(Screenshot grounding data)

+--

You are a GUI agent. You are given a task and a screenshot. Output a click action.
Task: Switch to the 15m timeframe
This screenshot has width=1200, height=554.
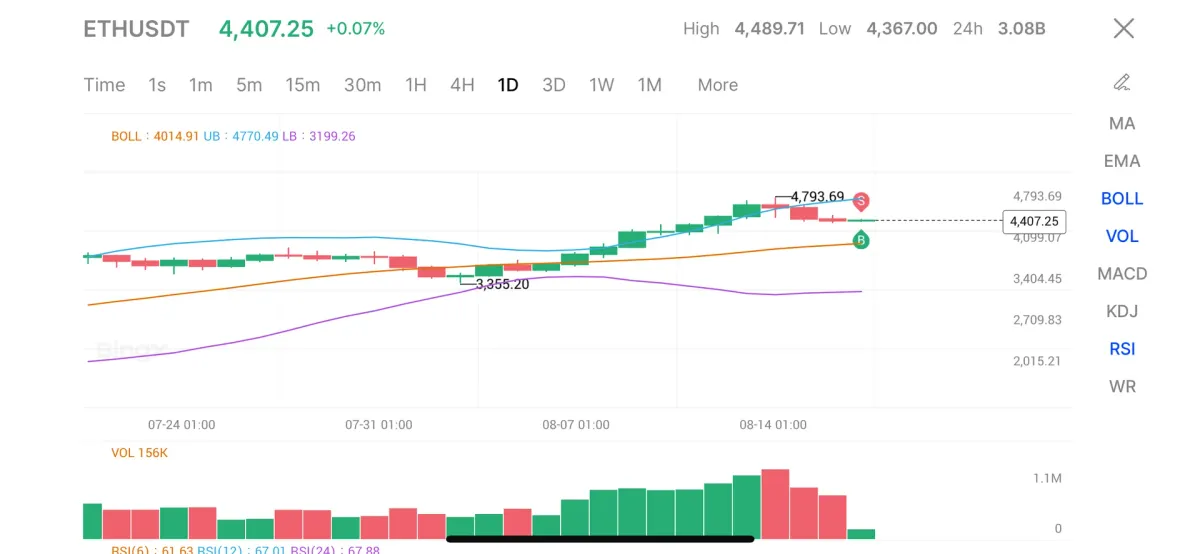(302, 85)
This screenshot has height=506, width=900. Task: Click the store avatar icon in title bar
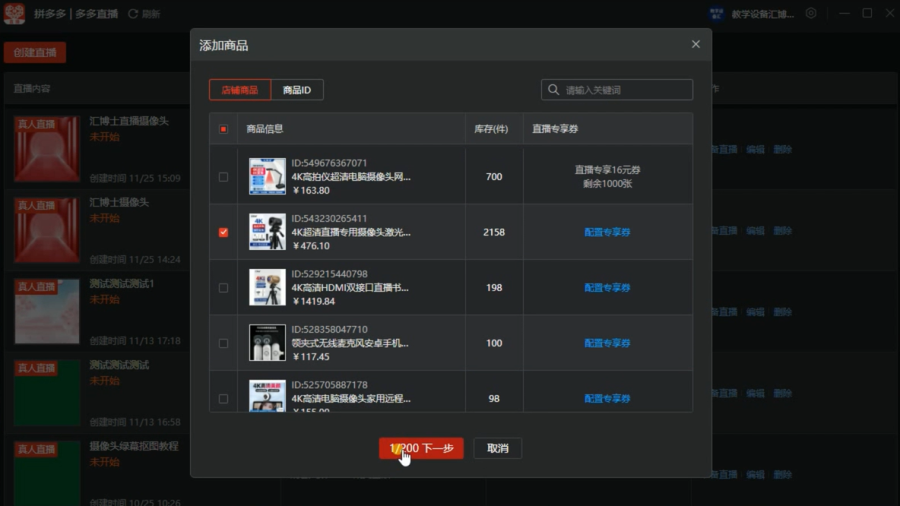point(716,13)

+--

Exercise instructions » Output exactly the lines from the one containing "This screenshot has width=1200, height=554." through the last line of the records above, both included, leaving out any pictures.

Result for this task »
This screenshot has width=1200, height=554.
(302, 85)
This screenshot has height=506, width=900. Task: Click the store avatar icon in title bar
point(716,13)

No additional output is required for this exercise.